## START

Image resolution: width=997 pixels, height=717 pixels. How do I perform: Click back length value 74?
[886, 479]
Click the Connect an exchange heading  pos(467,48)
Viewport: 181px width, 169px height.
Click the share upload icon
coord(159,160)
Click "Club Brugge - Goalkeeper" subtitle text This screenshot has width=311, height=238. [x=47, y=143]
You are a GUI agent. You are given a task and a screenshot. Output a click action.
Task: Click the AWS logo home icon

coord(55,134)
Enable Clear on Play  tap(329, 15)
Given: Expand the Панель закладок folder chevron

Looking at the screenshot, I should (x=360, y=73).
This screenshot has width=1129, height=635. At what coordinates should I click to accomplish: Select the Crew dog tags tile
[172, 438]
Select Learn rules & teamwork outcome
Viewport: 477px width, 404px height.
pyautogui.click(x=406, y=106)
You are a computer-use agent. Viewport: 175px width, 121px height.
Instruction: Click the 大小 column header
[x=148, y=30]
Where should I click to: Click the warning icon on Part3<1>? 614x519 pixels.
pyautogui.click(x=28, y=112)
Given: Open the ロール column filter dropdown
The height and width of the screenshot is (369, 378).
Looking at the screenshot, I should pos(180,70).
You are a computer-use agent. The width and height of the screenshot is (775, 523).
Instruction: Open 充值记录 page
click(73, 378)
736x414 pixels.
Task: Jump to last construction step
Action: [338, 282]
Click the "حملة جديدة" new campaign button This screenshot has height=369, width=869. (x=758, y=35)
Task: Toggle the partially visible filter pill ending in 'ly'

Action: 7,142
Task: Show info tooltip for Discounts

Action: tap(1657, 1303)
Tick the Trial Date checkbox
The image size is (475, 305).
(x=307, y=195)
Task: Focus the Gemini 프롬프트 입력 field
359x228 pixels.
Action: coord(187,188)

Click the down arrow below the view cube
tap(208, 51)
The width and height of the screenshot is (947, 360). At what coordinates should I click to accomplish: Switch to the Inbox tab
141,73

## END

### Stated problem
Pick out every line of the material above that contains the word "column" and copy each one.

### Solution to the exercise
Instruction: Click the 大小 column header
Given: Open the ロール column filter dropdown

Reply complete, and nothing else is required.